A lot of myths remain about equity release loans – here we dispel some of the common misconceptions about lifetime mortgages.
Thinking of applying for an equity release mortgage but concerned about the potential drawbacks? A lot has changed since the 1990s when home reversion loans were mis-sold and borrowers died leaving beneficiaries with no inheritance or, worse, negative equity. Since then, the Equity Release Council has brought in stringent measures, ensuring that customers receive independent legal advice and undertake a consultation period with their lender before they take the leap. What’s more, modern lifetime mortgages differ from home reversion loans and can enable homeowners to unlock much-needed cash while still owning their property and leaving an inheritance for their loved ones.
‘Equity release mortgages are a scam’
Equity release mortgages are a type of loan secured on your home, enabling customers to release a cash lump sum or regular income from money tied up in their property. They have had bad press in the past and rightly so. In the 1990s home reversion mortgages – a different type of loan secured on your home where ownership of the property reverts to the lender - were indeed mis-sold. However, since then the regulating body, the Equity Release Council, has introduced stringent measures to ensure that customers receive independent legal advice, explore other options first and only take out a lifetime mortgage if there is no alternative. What’s more, providers are also regulated by the Financial Conduct Authority. Lenders take the time to get to know their customers and their needs to ensure that a lifetime mortgage is the right choice for them.
‘I won’t own my own home any longer’
Unlike a home reversion loan, taking out a lifetime mortgage doesn’t affect the ownership of your property – it will still be yours. You are simply borrowing against its value. In the right circumstances, it can be a useful way to unlock money tied up in your property.
‘My children won’t inherit anything’
In the past, taking out an equity release mortgage could mean that your children might be left without an inheritance. But with lifetime mortgages it’s possible to protect a portion of the future value of your property. Plus, it’s also now common for people to use equity release as a way of gifting money to their children while they are still around to see them enjoy it. The unlocked cash can be used to provide a leg-up on the property ladder, a new car or money towards grandchildren’s university fees, for example.

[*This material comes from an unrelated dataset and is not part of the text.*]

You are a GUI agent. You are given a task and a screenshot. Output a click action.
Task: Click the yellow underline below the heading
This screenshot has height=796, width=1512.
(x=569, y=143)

‘I’ll have to make monthly repayments on the loan’
A lifetime mortgage is just that – for your lifetime. The plan ends when you die or enter long-term care and your property is sold. The loan and the roll-up interest are paid off from the proceeds of your home sale so there is no need to make monthly repayments unless you wish to. In some cases, other family members are able to make repayments on the loan too.
‘I can’t move house’
Lifetime mortgages are portable so if your circumstances change and you decide you want to downsize or move to another property, you can do so with downsizing protection in place. You just take your lifetime mortgage with you. If the unthinkable happens and your partner dies after you have both taken out an equity release mortgage on your home, with downsizing protection you can move to a smaller property, pay off the loan and early repayment fees will be waived.
‘I’ll leave behind debts when I die’
In the past, people who took out equity release mortgages could end up leaving behind large debts which would need to be repaid by their loved ones after they passed on. But under the Equity Release Council’s regulations, lifetime mortgages come with a ‘no negative equity guarantee’ meaning that you never end up owing more than the value of your home. If the mortgage holder dies or moves into long-term care, their property is sold and the loan repaid, with any leftover proceeds left as inheritance for their loved ones. If the property sale generates less than the value of the mortgage, the outstanding balance is then written off by the provider.
There are pros and cons to taking out an equity release mortgage. Always take specialist legal advice and think carefully before securing a loan on your home.